The album peaked at number 101 on the Billboard 200 and number seven on the Christian Albums charts. As of 2005, the album sold more than 218,000 copies, with the re-release selling an additional 279,000 copies, making a combined sales of more than 500,000 copies in the US alone. The reissue topped the Billboard Heatseekers Albums chart. It was certified gold by the Recording Industry Association of America in December 2011.

In 2005, the album was nominated for a Dove Award for Rock Album of the Year at the 36th GMA Dove Awards. Alternative Press ranked "Reinventing Your Exit" at number 40 on their list of the best 100 singles from the 2000s.

In 2024, Andrew Sacher of BrooklynVegan named the album as one of the best emo albums of 2004, saying: "A lot of bands mixed metalcore and pop-emo in the early/mid 2000s, but few did it better than Underoath did on They’re Only Chasing Safety. [...] if you weren’t looking closely, they might’ve seemed interchangeable with the countless other similar bands of that era. But Underoath had a lot more depth to them than a lot of the bands they were often grouped with–which became even clearer on subsequent albums like Define the Great Line–and that’s evident on They’re Only Chasing Safety too."

▶ **DATA PROVIDED**
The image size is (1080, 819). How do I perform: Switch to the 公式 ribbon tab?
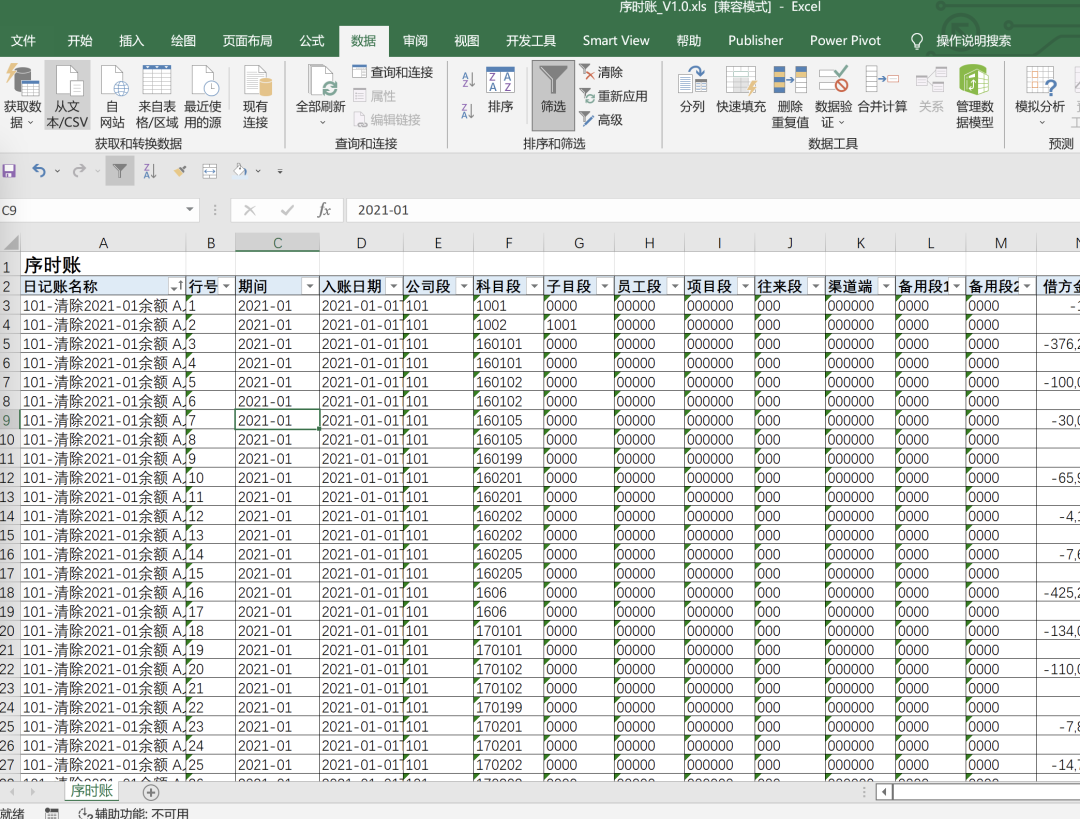[311, 41]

▶ **EXERCISE REQUIREMENTS**
Answer from the text on They're Only Chasing Safety:
1. Which chart did the reissue top?
2. What Dove Award category was the album nominated for in 2005?
3. Which later Underoath album does Andrew Sacher name?

▶ **WRITTEN RESPONSE**
1. The Billboard Heatseekers Albums chart
2. Rock Album of the Year
3. Define the Great Line